Desde entonces, no recuerdo haber regresado a El Olivar hasta el año 2000. De allí en adelante, lo he visitado esporádicamente. La contorsión de los troncos de los árboles que habitan este parque y el modo de asomarse tan imponente de algunas de sus raíces, son formas que nunca he podido olvidar, porque cuando me detuve a observarlas por primera vez, fue como si de pronto hubieran trepado a mis ojos. Por allí escuché decir que sus olivos tienen una antigüedad considerable, y por esa razón me encariñé con este aún más. Tengo una debilidad por todo lo proveniente de tiempos remotos.

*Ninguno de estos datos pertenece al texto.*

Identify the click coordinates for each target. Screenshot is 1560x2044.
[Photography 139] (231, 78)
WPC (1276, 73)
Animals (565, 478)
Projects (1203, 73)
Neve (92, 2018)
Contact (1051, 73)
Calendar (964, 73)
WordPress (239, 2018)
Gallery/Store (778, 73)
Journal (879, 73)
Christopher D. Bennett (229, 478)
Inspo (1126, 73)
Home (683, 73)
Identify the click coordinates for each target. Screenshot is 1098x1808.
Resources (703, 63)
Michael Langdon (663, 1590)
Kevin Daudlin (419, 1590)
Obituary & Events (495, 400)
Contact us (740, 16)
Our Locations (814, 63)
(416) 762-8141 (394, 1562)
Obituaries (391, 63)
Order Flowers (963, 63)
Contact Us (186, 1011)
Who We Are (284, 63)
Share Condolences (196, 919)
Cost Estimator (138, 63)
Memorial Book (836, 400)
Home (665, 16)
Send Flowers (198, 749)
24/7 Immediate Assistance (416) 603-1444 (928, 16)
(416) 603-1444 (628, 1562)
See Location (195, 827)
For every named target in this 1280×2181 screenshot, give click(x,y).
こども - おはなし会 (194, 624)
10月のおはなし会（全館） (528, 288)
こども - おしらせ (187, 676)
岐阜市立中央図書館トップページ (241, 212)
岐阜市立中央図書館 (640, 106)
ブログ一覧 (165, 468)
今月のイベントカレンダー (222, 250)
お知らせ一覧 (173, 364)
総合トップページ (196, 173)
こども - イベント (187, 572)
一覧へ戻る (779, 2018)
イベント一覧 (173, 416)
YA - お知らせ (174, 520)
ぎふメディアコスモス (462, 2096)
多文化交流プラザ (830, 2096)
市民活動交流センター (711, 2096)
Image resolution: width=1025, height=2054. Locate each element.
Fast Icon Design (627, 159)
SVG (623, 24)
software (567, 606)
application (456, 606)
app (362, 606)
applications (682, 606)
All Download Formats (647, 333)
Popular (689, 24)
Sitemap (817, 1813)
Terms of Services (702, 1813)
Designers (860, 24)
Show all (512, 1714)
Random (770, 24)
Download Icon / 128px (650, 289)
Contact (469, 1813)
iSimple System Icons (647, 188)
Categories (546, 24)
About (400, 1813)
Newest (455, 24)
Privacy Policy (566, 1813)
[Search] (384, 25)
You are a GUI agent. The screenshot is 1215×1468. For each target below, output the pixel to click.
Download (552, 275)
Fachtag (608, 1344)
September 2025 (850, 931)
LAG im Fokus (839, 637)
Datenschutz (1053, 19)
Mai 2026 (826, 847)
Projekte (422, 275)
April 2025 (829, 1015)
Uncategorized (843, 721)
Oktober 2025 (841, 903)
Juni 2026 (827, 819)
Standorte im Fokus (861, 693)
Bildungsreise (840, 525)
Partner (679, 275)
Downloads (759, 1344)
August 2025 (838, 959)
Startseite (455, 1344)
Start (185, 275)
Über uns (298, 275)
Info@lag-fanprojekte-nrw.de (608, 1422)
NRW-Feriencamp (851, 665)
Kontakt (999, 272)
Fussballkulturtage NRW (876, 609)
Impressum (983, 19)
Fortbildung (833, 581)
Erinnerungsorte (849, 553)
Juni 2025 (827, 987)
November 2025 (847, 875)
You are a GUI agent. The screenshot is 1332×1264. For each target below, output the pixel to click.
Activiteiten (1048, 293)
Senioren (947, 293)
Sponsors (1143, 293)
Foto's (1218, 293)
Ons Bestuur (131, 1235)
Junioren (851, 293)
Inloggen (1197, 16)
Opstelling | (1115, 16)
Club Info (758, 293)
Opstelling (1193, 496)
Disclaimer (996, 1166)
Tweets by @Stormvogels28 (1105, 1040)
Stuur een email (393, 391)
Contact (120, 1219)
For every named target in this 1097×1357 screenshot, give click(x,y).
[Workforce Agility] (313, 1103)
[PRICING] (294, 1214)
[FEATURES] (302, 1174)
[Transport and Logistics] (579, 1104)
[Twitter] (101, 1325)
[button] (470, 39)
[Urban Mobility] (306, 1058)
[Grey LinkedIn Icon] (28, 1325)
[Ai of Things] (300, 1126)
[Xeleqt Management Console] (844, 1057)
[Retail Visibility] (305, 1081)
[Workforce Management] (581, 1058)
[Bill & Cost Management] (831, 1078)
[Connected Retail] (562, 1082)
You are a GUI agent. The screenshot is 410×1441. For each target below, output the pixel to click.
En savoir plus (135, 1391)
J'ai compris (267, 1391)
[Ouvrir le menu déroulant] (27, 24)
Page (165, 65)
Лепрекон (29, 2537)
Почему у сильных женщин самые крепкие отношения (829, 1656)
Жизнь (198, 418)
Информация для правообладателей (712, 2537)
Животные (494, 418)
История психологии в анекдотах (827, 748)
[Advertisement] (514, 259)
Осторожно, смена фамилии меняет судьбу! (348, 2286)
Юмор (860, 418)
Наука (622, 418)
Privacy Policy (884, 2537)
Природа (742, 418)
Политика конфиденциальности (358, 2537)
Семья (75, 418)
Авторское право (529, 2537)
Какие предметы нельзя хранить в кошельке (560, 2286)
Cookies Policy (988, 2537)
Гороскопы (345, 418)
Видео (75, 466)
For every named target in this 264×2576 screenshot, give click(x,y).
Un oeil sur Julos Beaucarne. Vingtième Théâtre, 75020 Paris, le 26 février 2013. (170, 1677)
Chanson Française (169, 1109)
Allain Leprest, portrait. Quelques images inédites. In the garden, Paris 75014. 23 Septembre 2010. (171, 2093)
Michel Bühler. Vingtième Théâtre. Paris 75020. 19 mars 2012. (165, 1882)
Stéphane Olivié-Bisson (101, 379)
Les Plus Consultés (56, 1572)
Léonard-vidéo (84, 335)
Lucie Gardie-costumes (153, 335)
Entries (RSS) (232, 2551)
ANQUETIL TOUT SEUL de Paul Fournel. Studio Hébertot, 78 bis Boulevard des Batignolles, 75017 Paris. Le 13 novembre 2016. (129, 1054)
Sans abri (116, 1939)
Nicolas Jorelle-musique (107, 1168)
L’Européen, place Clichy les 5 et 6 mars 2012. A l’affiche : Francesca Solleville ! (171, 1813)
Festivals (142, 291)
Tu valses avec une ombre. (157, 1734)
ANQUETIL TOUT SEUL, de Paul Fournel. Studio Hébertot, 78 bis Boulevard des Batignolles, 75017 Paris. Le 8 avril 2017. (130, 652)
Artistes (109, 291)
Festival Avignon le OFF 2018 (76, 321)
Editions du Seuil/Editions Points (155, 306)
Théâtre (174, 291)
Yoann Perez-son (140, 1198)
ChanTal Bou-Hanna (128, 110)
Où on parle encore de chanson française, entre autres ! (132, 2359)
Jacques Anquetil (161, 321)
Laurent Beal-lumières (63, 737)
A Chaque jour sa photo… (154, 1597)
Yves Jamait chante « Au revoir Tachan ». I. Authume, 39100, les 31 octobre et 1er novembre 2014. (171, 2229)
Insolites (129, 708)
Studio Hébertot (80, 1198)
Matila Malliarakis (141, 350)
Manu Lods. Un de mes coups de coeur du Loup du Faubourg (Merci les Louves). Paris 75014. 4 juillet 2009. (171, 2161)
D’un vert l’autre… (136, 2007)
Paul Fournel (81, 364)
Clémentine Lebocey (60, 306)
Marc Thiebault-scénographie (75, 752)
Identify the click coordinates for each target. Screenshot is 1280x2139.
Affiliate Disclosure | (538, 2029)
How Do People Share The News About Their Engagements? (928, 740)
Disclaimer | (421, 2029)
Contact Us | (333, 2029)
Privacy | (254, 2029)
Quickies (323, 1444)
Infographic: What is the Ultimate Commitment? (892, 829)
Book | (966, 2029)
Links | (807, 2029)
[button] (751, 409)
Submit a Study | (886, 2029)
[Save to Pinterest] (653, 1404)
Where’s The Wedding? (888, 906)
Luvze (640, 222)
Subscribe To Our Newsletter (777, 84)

Bien, ahora trataré de unir toda esta historia para que cobre sentido con la idea que se me ocurrió.

El contraste entre El Olivar y El Lezama se hizo, entonces, urgente. El Lezama es majestuoso, y solemne hasta las lágrimas, lleno de monumentos-en especial estatuas- y de hombres melancólicos, ya sea por su inevitable ancianidad o por una suerte de estar en el mundo sin tener la fuerza de otorgarle un sentido. Reposa sobre una colina y tiene árboles de especie diversa. Los hay largos, angostos y apocados (esto me hizo pensar en la descripción que hace Alejandra de Martín) y retorcidos, gruesos y magnánimos (lo cual me trajo a la mente a Alejandra); los hay en forma de instrumentos, como uno que da la impresión de esbozar la figura de una lira.

El Olivar, en cambio, es mustio, de perfil bajo, como si quisiera no ser encontrado ni buscado, como si se pensara inexistente; con unos sauces tristísimos y unas enramadas que parecen extenderse al compás de una absurda pasión.

Dada mi experiencia reciente, de haber habitado estos dos parques tan dispares y, a su vez, tan conectados, se me ocurrió utilizar parte de mis escritos sueltos para empezar un diario apócrifo, y la autora de este, sería, por supuesto, Alejandra. Y qué mejor que sus sueños para ahondar en su conflictivo mundo, y en especial, el relacionado con Martín, con esa otredad tan compleja.

Sé que no había necesidad de hacer este preámbulo, pero lo hice con la finalidad de justificarme frente a una novela que admiro mucho, y por ende, también frente a sus lectores.

P.d.1: Las fechas son completamente arbitrarias, no siguen necesariamente a las de la novela, que cubre los años 1953 y 1955. Este aspecto es cuestionable, pero quiero creer que es lo menos importante para la verosimilitud de este, su diario.

P.d.2: La foto fue tomada gracias a una sugerencia de mi amiga Úrsula León.